## [CONSIGNES]
**A)** Quelles plateformes d'échange le texte sur les cryptomonnaies cite-t-il comme exemples de déconvenues récentes ?
**B)** Restituez tel quel le passage du texte sur les cryptomonnaies qui va de « Avec le recul, ces » jusqu'à « cette nouvelle technologie. ».
**C)** Prolongez le texte sur les cryptomonnaies à partir de sa dernière phrase.

## [TEXTE FOURNI]
┄┄┄┄┄┄┄┄┄┄
Avec le recul, ces craintes apparaissent dans l’ensemble infondées. Si la blockchain dresse des obstacles à l’application de la règle de droit (notamment par la cryptographie et la tenue décentralisée du registre), ceux-ci ne sont pas insurmontables. Des solutions ont ainsi été proposées pour permettre aux créanciers de pratiquer des saisies sur les cryptoactifs, y compris en matière civile19. La technologie des registres distribués ne devrait donc pas faire obstacle à l’appréhension des cryptomonnaies par la communauté, à condition de respecter l’interface mise en place par cette nouvelle technologie.

En outre, en dernier recours, il serait toujours possible d’user de mécanismes bien connus du droit des régimes matrimoniaux pour contourner ces difficultés. On pourrait ainsi se contenter d’intégrer les cryptomonnaies, non pas en nature dans la communauté de biens, mais seulement en valeur20. L’époux détenteur de la clef privée resterait maître de ses cryptos, sans que cela fasse obstacle à l’intégration de leur valeur dans la communauté, celle-ci profitant in fine aux deux époux. On distinguerait alors, non sans un certain artifice, la valeur de sa représentation numérique. Il semble néanmoins que, une fois l’illusion de la technologie dissipée, les obstacles rencontrés ne justifient pas de recourir à une telle méthode.

2. Poursuivons avec le concept de portefeuille de cryptomonnaie. En pratique, le portefeuille de cryptomonnaies (ou wallet en anglais) désigne le dispositif par lequel sont stockées les clefs privées et/ou publiques d’un détenteur de monnaies virtuelles. Celles-ci peuvent être stockées hors ligne sur un disque externe par exemple (cold storage) ou en ligne via un logiciel (hot storage). Ceux qui ne gèrent leurs cryptos qu’à travers des plateformes d’échange ne disposent pas toujours d’un portefeuille proprement dit, ce qui n’est pas sans risque sur le plan juridique en cas de faillite de ces dernières21, le problème n’étant pas une hypothèse d’école comme l’ont montré les récentes déconvenues des plateformes FTX, Voyager ou Celsius. Notons toutefois que, dans tous les cas, les interfaces des plateformes d’échange se matérialisent par des lignes de compte de cryptos ou de monnaies fiat rassemblées au sein d’un onglet qualifié de portefeuille. Le wallet est ainsi un terme incontournable de la gestion des cryptos.

Même si, techniquement parlant, le portefeuille ne contient pas véritablement les cryptomonnaies mais seulement les dispositifs permettant d’interagir avec la blockchain, il suggère néanmoins en apparence l’idée d’un stockage global permettant au détenteur de monnaie virtuelle d’avoir accès à un ensemble de cryptomonnaies. Cette apparence est renforcée en cas de recours à une plateforme, les cryptos étant alors représentées par des lignes de compte regroupées au sein d’un unique onglet qualifié de wallet. La question qui se pose est de savoir si l’on peut donner une existence juridique à cet ensemble. Prenant au mot le terme adopté par la pratique, et s’éloignant largement de sa dimension technique, ne pourrait-on pas ainsi recourir à un concept juridique de portefeuille ? Pourrait-on concevoir, dans certains cas, de regrouper les cryptomonnaies au sein d’une universalité de fait, à la manière d’un portefeuille de valeurs mobilières22 ? En définitive, doit-on traiter chacune des cryptomonnaies prises isolément ou peut-on parfois les appréhender à travers un bien unique qui les regrouperait toutes ?
┄┄┄┄┄┄┄┄┄┄
## [DONNÉES FOURNIES]

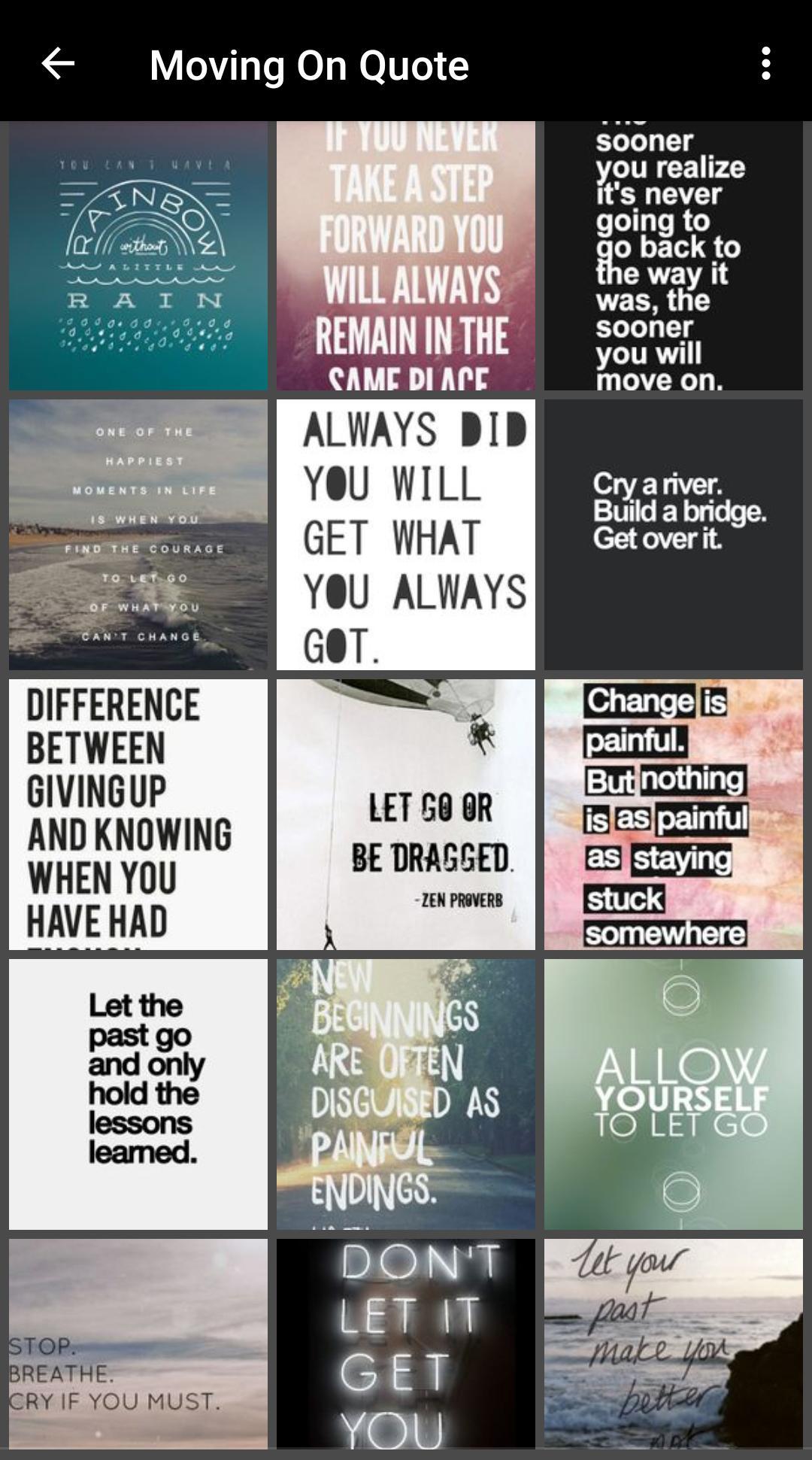Go back using the arrow icon
The height and width of the screenshot is (1460, 812).
(58, 64)
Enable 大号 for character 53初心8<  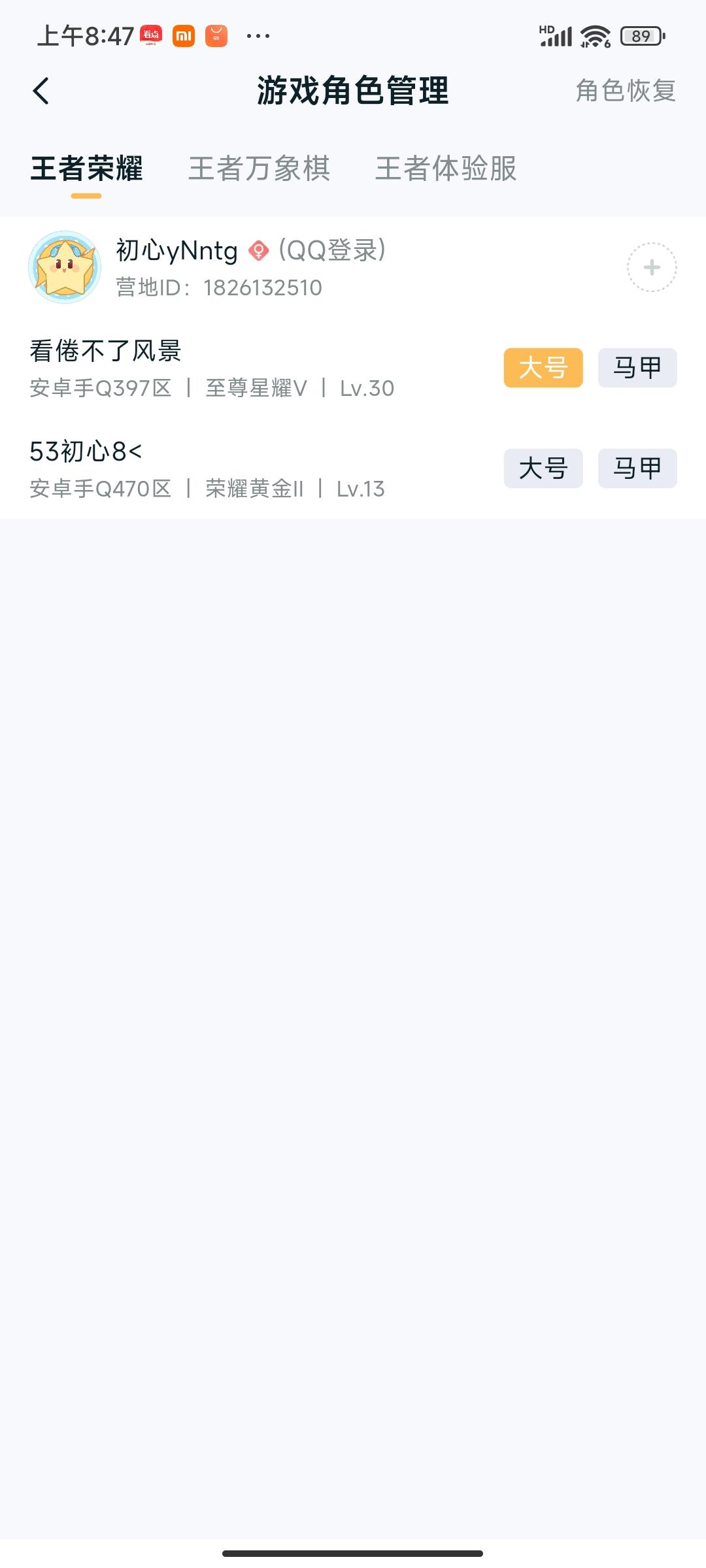543,468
┄┄┄┄┄┄┄┄┄┄
## [RÉPONSES AUX CONSIGNES]
**A)** FTX, Voyager et Celsius.

**B)**
Avec le recul, ces craintes apparaissent dans l’ensemble infondées. Si la blockchain dresse des obstacles à l’application de la règle de droit (notamment par la cryptographie et la tenue décentralisée du registre), ceux-ci ne sont pas insurmontables. Des solutions ont ainsi été proposées pour permettre aux créanciers de pratiquer des saisies sur les cryptoactifs, y compris en matière civile19. La technologie des registres distribués ne devrait donc pas faire obstacle à l’appréhension des cryptomonnaies par la communauté, à condition de respecter l’interface mise en place par cette nouvelle technologie.

**C)**
À travers le prisme de l’universalité de fait, ce serait le portefeuille, entendu comme un bien distinct des éléments qui le composent, qui devrait être qualifié, et non plus les cryptomonnaies prises séparément, lesquelles pourraient suivre la nature commune ou propre du portefeuille soit en vertu d’un lien d’accessoire23 soit par le jeu d’une subrogation réelle automatique24. L’intérêt de cette qualification serait d’offrir au propriétaire du portefeuille une plus grande marge de manœuvre dans la gestion de ses cryptos, notamment dans l’hypothèse où celles-ci seraient utilisées comme un outil spéculatif25. Les cryptomonnaies acquises en cours de mariage en remplacement de cryptomonnaies propres conserveraient automatiquement cette nature par le jeu de l’universalité.

3. Achevons cette partie avec l’étude des bifurcations ou fork en anglais. La blockchain décentralisée repose sur le consensus. Dès lors qu’une dissension apparaît entre les acteurs censés valider le registre, un fork peut se produire. Le fork désigne une division en deux branches indépendantes au sein de la blockchain et se concrétise dans certains cas (appelés hard fork) par la création d’une nouvelle monnaie26. Ainsi, le bitcoin a déjà subi plusieurs fork dont le plus connu est celui qui a donné lieu à la création du bitcoin cash. Dans cette situation, le détenteur de la monnaie initiale, par exemple le bitcoin, se voit attribuer à l’occasion du fork son équivalent dans la nouvelle monnaie créée, par exemple le bitcoin cash. Ainsi, à l’occasion du fork qui a mené à la création du bitcoin cash, un propriétaire de dix bitcoins se sera vu crédité de dix bitcoins cash supplémentaires.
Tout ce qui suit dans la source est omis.